Ana Elisa faz outro tipo de poesia. Ela passa pelo mundo, presa às pequenas torpezas da existência prosaica. É ali que ela transfigura o que seria apenas um drama banal (afinal, a vida é banal) em poesia. Não sem humor, não sem ironia, não sem nos dar de presente a surpresa do insight sobre nossa prosa cotidiana feita de amor, desilusão, prazer, emoção.
A poetisa acaba de lançar o livro "Xadrez" pela editora Scriptum, de Belo Horizonte. São aproximadamente 40 e tantos poemas, divididos em partes que remetem, por seus temas, ao jogo de xadrez. Peças, tabuleiro e jogadas. Lendo o livro não é fácil encontrar diretamente uma conexão entre estes títulos e os poemas, como se ali estivesse um projeto conceitual de poesia. No entanto, como no jogo de xadrez, pequenos agenciamentos da memória, ao longo da leitura e releitura dos poemas do livro, nos faz encontrar aqui e ali algumas possibilidades nessa arte de se estar no jogo, emendando e tecendo caminhos que se cruzam de um lado para o outro.
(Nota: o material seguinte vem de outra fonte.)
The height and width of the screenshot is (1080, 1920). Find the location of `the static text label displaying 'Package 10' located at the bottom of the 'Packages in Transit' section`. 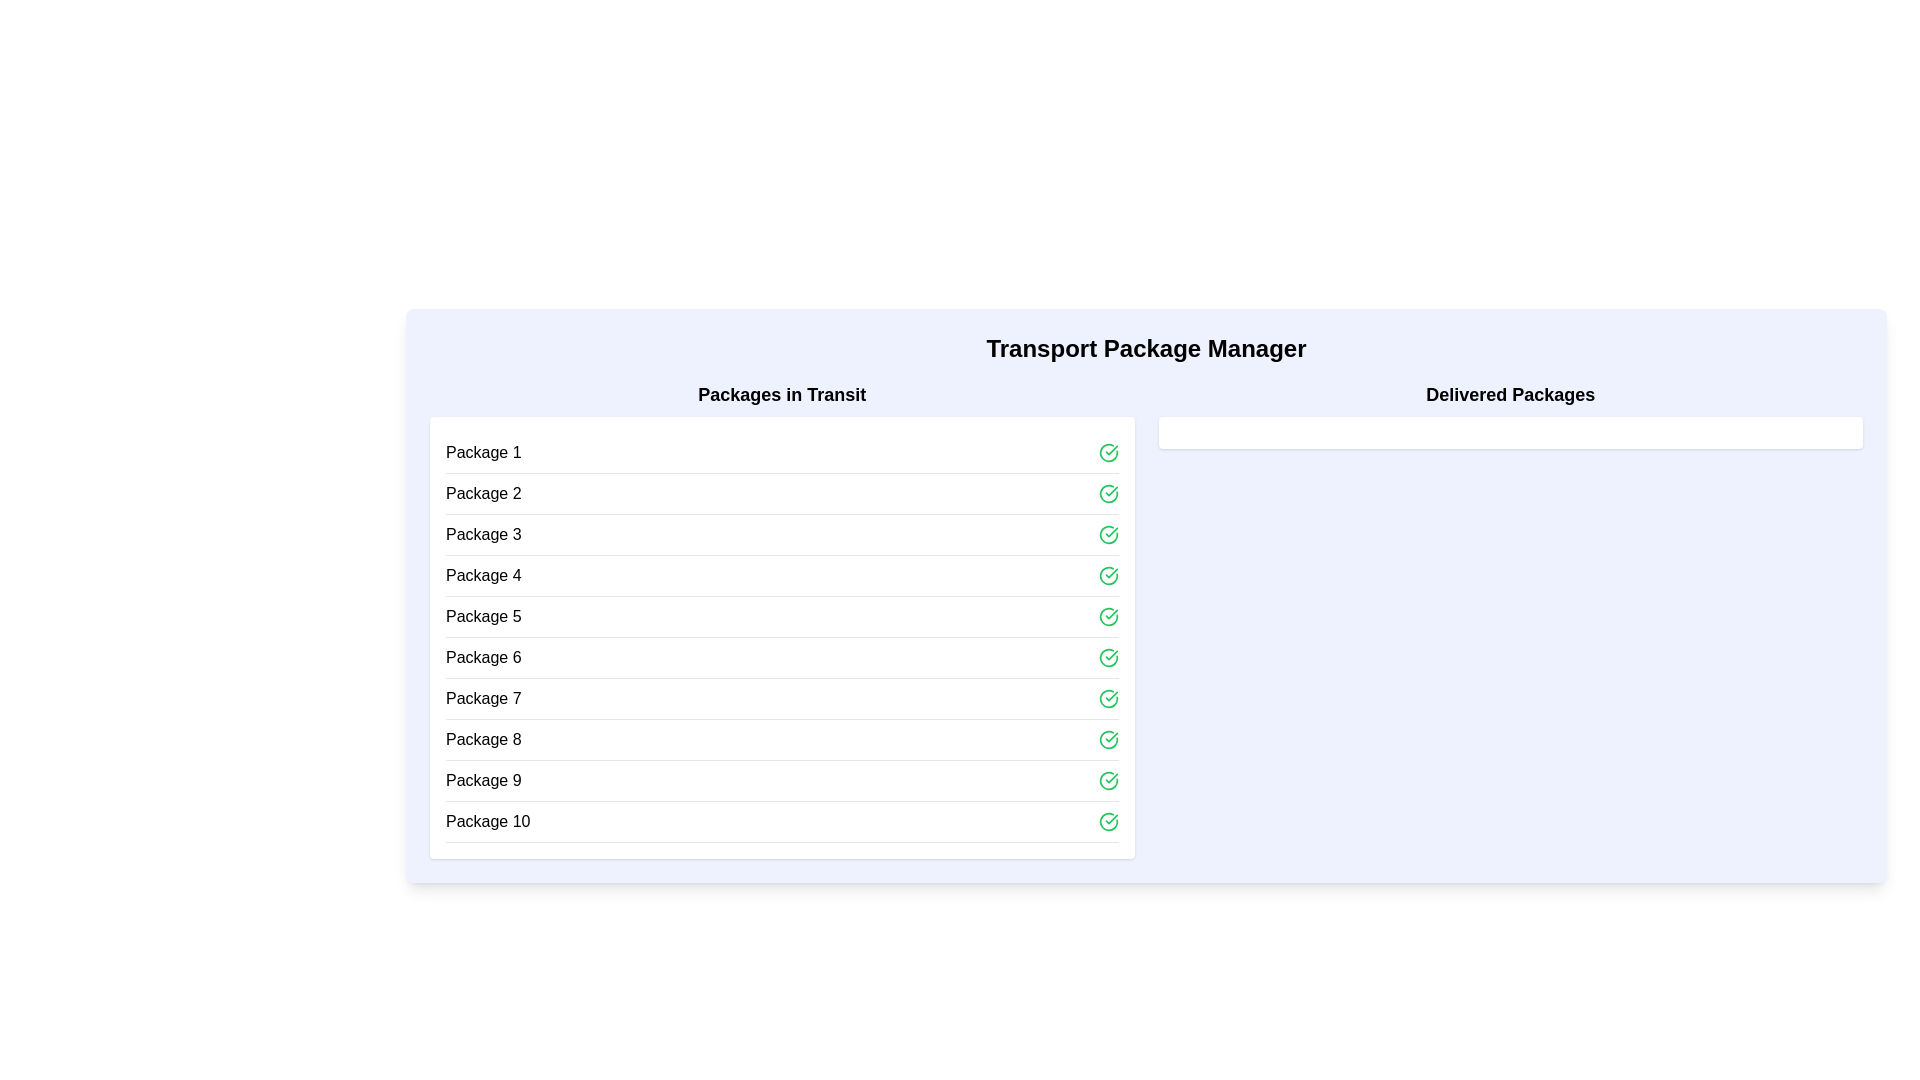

Há no livro variados interesses. Um deles, o interesse por comentar o exercício da poesia, como no poemas "Dia de caça", "Poesia", "Extrema" - que fala um pouco dessa insana atividade que é a poesia, que, parafraseando a poeta, faz amargar o amor deixando a vida à margem.
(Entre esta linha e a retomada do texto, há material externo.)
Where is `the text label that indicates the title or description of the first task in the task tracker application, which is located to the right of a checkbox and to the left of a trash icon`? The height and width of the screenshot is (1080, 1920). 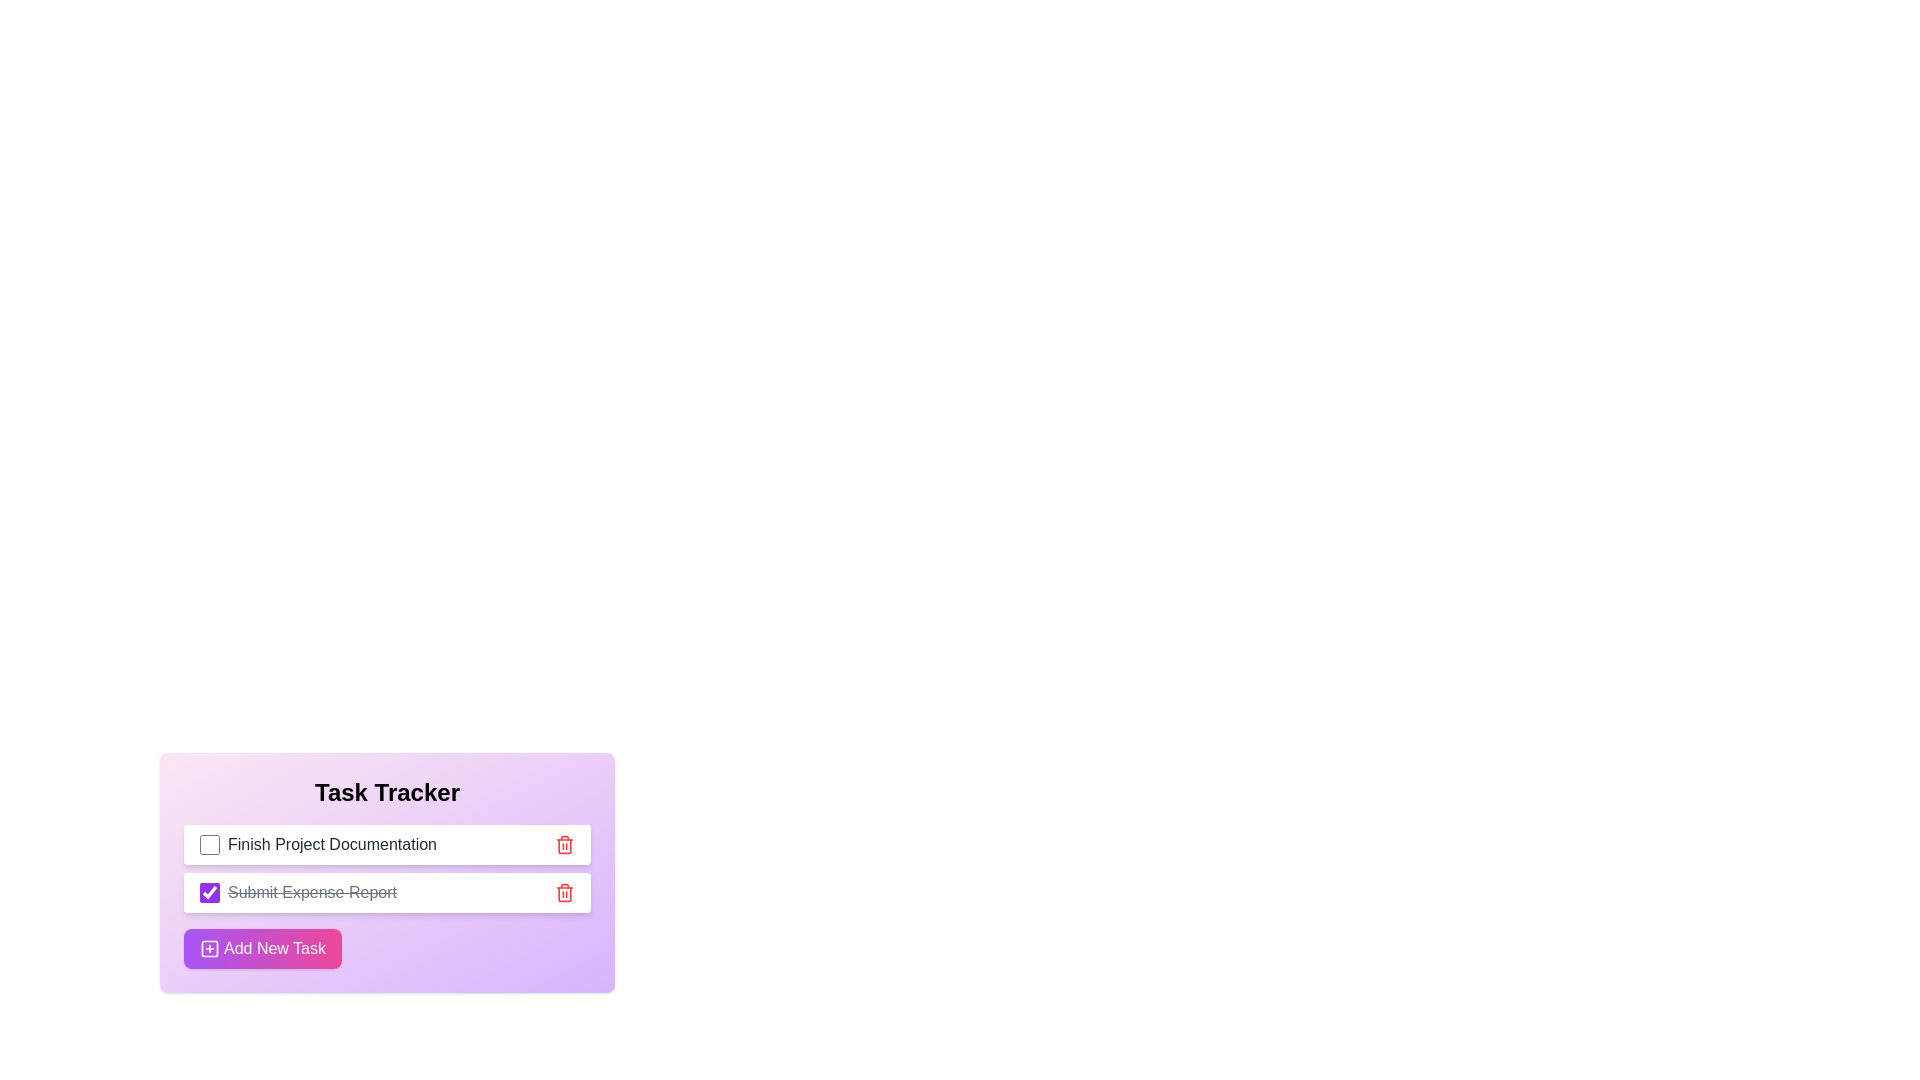
the text label that indicates the title or description of the first task in the task tracker application, which is located to the right of a checkbox and to the left of a trash icon is located at coordinates (332, 844).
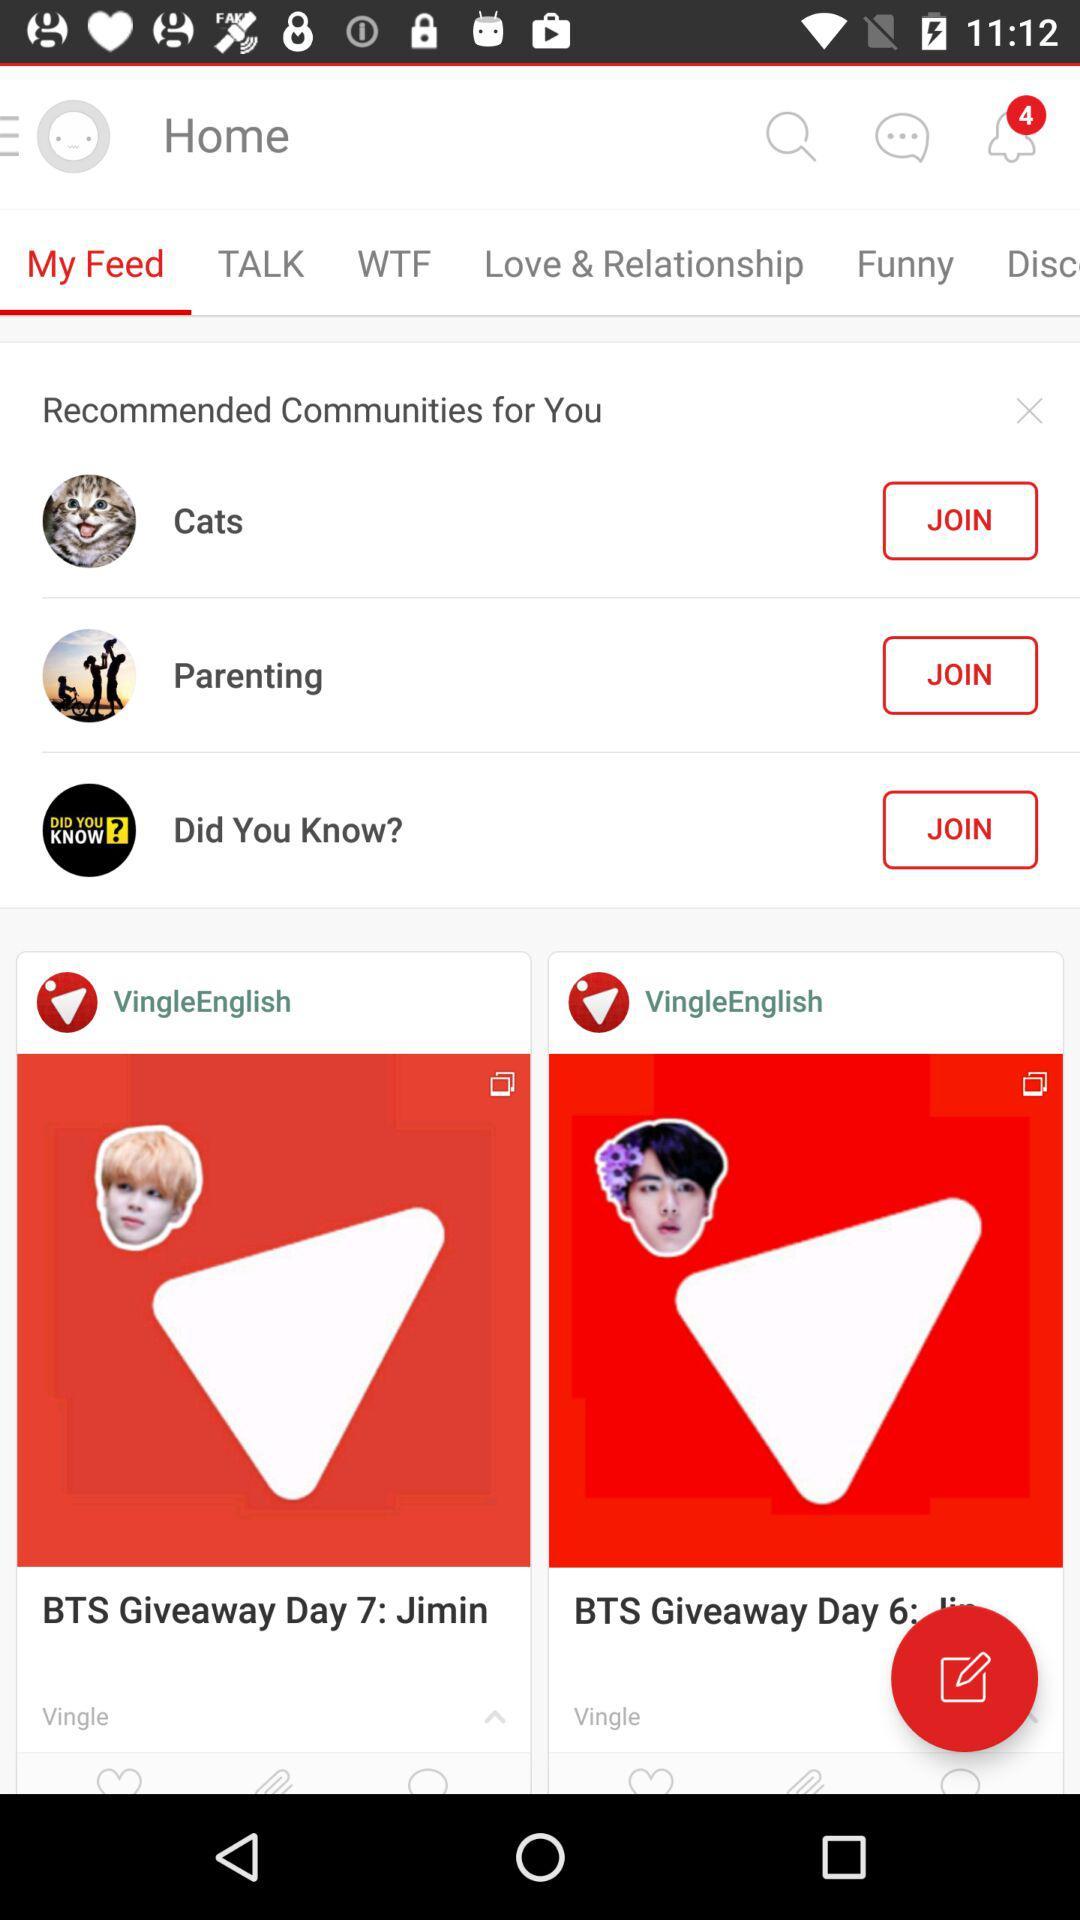 This screenshot has width=1080, height=1920. What do you see at coordinates (901, 135) in the screenshot?
I see `the chat icon` at bounding box center [901, 135].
Também o corpo, suas partes, sentidos e prazeres, habitam sua poesia, jogando a vida na tra(u)ma de sua incoerência quase ontológica. Poemas como "Os meus cinco", "O dia antes", "Cuidado", são, entre outros, exemplos dessa nossa condição canhestra em relação aos afetos e desejos.
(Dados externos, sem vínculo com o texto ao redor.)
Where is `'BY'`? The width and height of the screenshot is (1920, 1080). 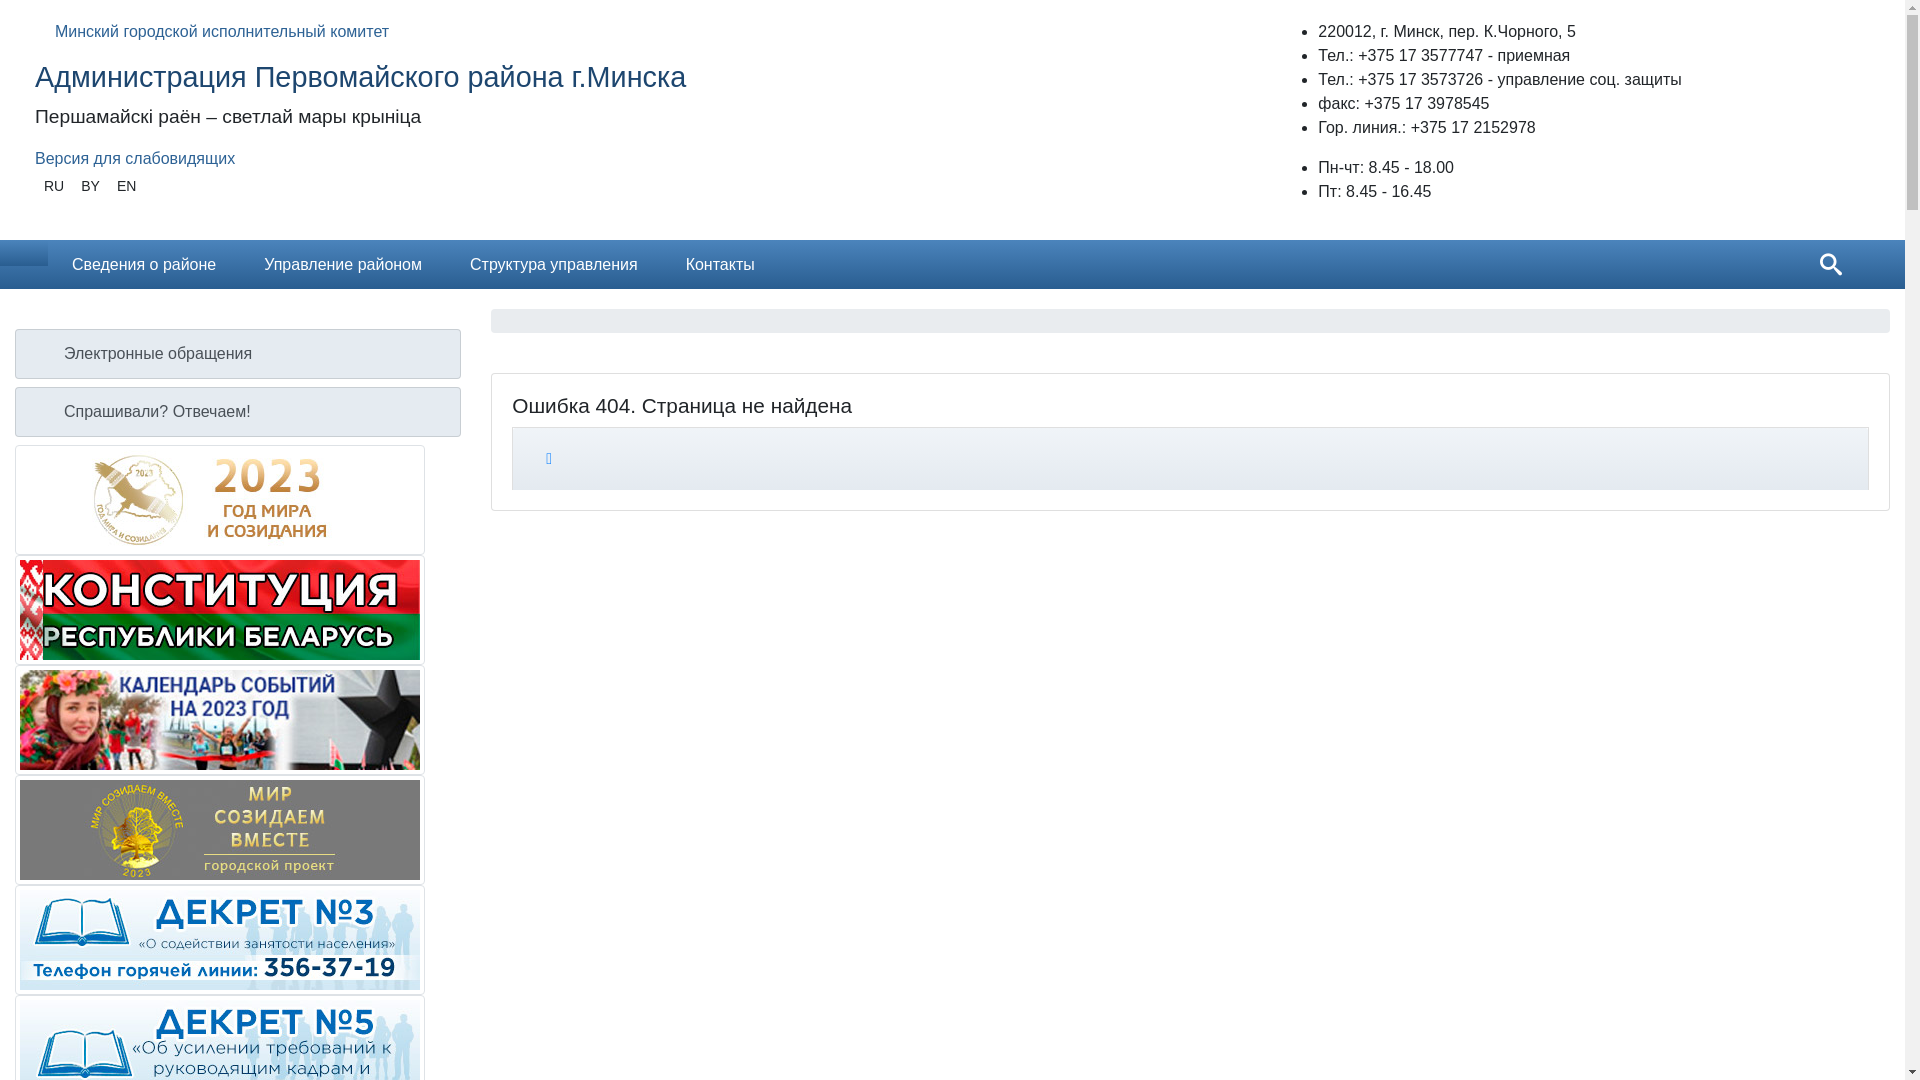
'BY' is located at coordinates (89, 186).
A frustração amorosa também vai se fazendo presente em vários momentos, sendo tratada, ora com uma certa seriedade, ora com uma ironia cortante, ora com um amargo gosto de niilismo. Poemas como "Sem sinal", "Minha incompreensão", "Aqueles ciúmes da Playboy", são dessa vertente.
A questão que fica depois da leitura de "Xadrez" é: essa leveza e ligeireza com que a poetisa trata os temas (mesmo com a dose adequada de ironia) é uma simplicidade ingênua ou é uma jogada de mestre para driblar o discurso sisudo que acredita ser possível resolver a vida (sempre torta, evidentemente), através de alguma crença, ideologia ou psicologia? Deixo para o leitor a questão.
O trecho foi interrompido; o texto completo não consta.